LA LUZ HACE RESPLANDECER EL SANTUARIO DIOCESANO DEL SALIENTE POR LA CANDELARIA 

Abrazado por la mayor concentración de almendros en flor de todo el continente, el Santuario Diocesano del Saliente amaneció muy concurrido el pasado domingo para celebrar la luminosa fiesta de la Candelaria. Festejo rescatado desde hace un par de años, que contó con unos invitados de excepción. Se trataba de una treintena de familias que, a lo largo del pasado año, acudieron al Roel para bautizar a sus hijos. Precisamente estos pequeños, junto con la Cuadrilla de Ánimas del Saliente dirigida por Francisco Martínez Botella, fueron los que llenaron de alegre música este maravilloso enclave de la sierra de las Estancias. Coplas y sones que, en más de una ocasión, hicieron brincar y bailar parrandas a los peregrinos en el amplio atrio. En la enorme explanada, mientras tanto, varias decenas de vehículos recibieron pacientemente la bendición del Rector con su correspondiente dosis de agua bendita.
Una ligera lluvia, aunque no desbravó a los peregrinos, forzó a que la bendición de las candelas se realizara en uno de los salones internos. También la procesión, donde cada uno de los peregrinos portaba su candela prendida, discurrió por los claustros y galerías del histórico Santuario. La solemne Santa Misa fue predicada por don Francisco José Parra Moreo, sacerdote murciano devoto de la Pequeñica que peregrinó con algunos amigos.
Gran entusiasmo generó el anhelado sorteo de la “Torta de la Virgen”, delicioso dulce elaborado en la aldea albojense de las Pocicas con una receta centenaria y multitud de ingredientes.
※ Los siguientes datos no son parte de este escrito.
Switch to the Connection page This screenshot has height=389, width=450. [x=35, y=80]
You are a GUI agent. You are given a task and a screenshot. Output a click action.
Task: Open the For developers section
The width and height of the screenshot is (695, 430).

La mano inocente de la pequeña Triana escogió la papeleta premiada, que agració a doña María José. Luego, bajo la sagrada imagen de la Pequeñica, fueron presentados los niños para ponerlos bajo su maternal protección.
Ya con el favor de una climatología más adversa, los peregrinos alargaron la fiesta con comidas familiares y encomendándose para partir a Nuestra Señora de los Desamparados del Buen Retiro del Saliente Coronada.